Die Ursachen von Rückenschmerzen bleiben oft unklar – trotzdem ist es wichtig, die Auslöser genau zu identifizieren. Denn: In einigen Fällen liegen ernsthafte Erkrankungen zugrunde, die dann gezielt behandelt werden müssen. Aus diesem Grund werden Kreuzschmerzen im Rückenzentrum am Klinikum Bad Salzungen im ersten Therapieschritt nach fest definierten Kriterien klassifiziert.

 

Nichtspezifischer Rückenschmerz

In 85 % der Fälle liegt ein „nichtspezifischer Rückenschmerz“ vor. Das heißt: Die Ursachen sind vielgestaltig und häufig auch nicht eindeutig zuzuordnen. Sie sind aber gutartig und meist gut zu behandeln. Zu diesen Behandlungen gehören je nach Symptom und Befund unter anderem die Methoden der Manuellen Therapie, der Therapeutischen Lokalanästhesie, Physiotherapie/Physikalische Therapie und auch kurzzeitige medikamentöse Schmerztherapie. Ziel ist dabei immer die aktive Bewegungsfähigkeit zu erhalten oder so schnell wie möglich wieder herzustellen. Da diese Schmerzen allerdings auch häufig wiederkehren, gilt es durch Bewegungstherapie und aktiven Lebensstil im Sinne der Prävention vorzubeugen.

 

Chronische Rückenschmerzen

Chronische Rückenschmerzen sind für Betroffene eine enorme Belastung.
Über chronische Rückenschmerzen spricht man, wenn diese länger als drei Monate andauern. Die Ursachen sind vielschichtig. Neben organischen Störungen (z. B. degenerativen Prozessen wie Arthrose) haben psychosomatische (z. B. berufliche Faktoren, Stress, Angst und Depression) und mechanische Ursachen (z. B. Bewegungsmangel, dauerhafte Überlastung) einen hohen Stellenwert bei der Chronifizierung von Rückenschmerzen.

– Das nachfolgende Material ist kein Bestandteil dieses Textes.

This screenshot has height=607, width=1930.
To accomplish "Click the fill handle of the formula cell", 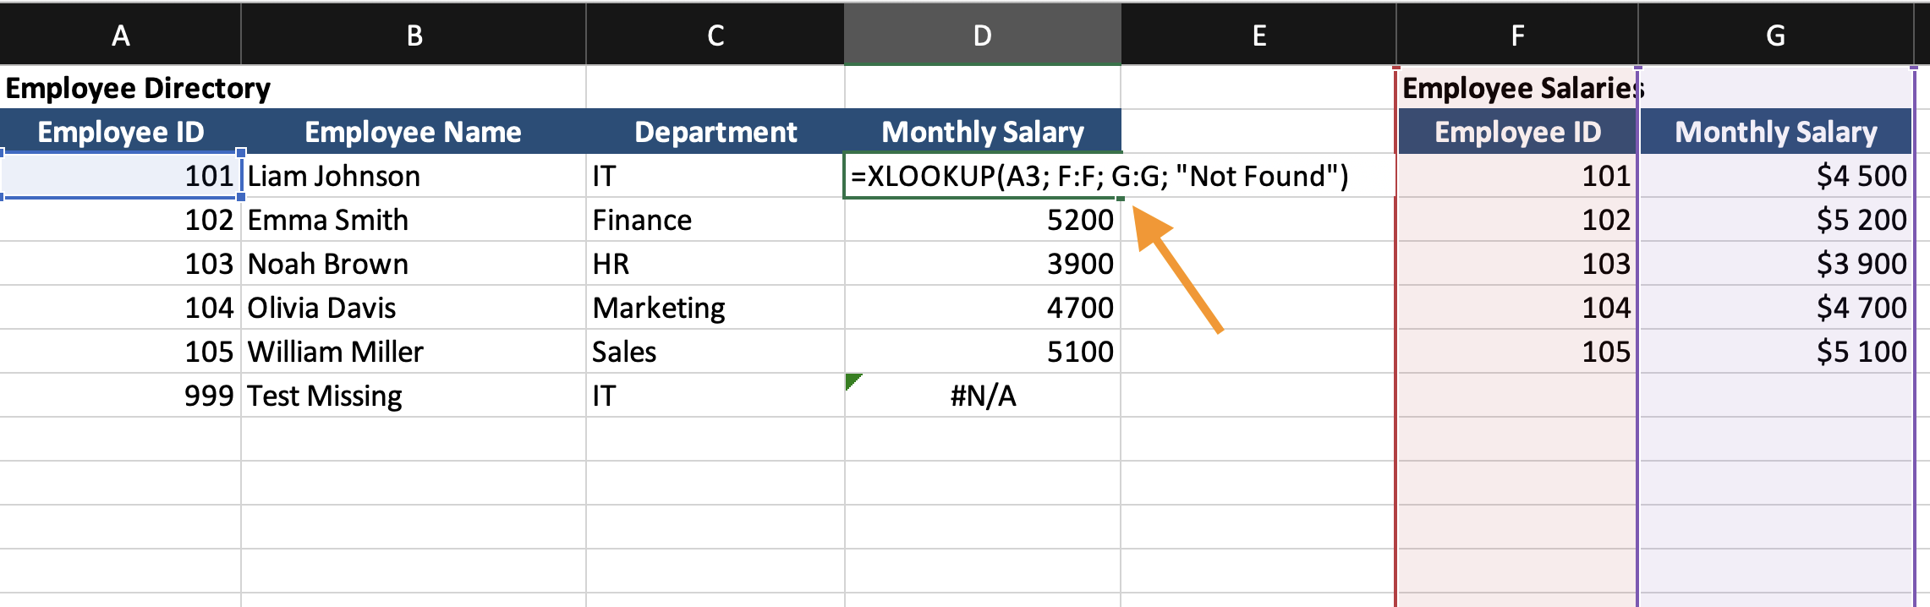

Die Therapie ist oft langwierig und schwierig. Die Therapieansätze sind vielgestaltig: Medikamente und nichtmedikamentöse Maßnahmen wie Physiotherapie, Ergotherapie, Entspannungsverfahren, Psychotherapie, Aufklärung und Prävention sind gleichwertig einzusetzen. Den individuellen Behandlungsansatz legt das Team des Rückenzentrums bei Bedarf in einer interdisziplinären Fallkonferenz fest.
Eine wichtige Voraussetzung ist die aktive Mitarbeit des Betroffenen und der Wille zur Besserung der Beschwerden.

 

Potenziell gefährliche Rückenschmerzen

Potenziell gefährliche Rückenschmerzen, die einer schnellen Abklärung und Therapie bedürfen, sind durch bestimmte Symptome, so genannte „Red flags“, gekennzeichnet. Diese Symptome sind zum Beispiel Lähmungen der Arm- und Beinmuskulatur, Blasen- und Mastdarm-Störungen oder erheblicher Klopf- und Stauchungsschmerz.
Zugrunde liegen können hier unter anderem operationsbedürftige Bandscheibenvorfälle, Wirbelfrakturen (die durch eine Osteoporose hervorgerufen werden können), rheumatische Erkrankungen, selten auch Entzündungen und Tumore.
Für diese Fälle stehen im Rückenzentrum alle notwendigen diagnostischen und therapeutischen Möglichkeiten zur Verfügung.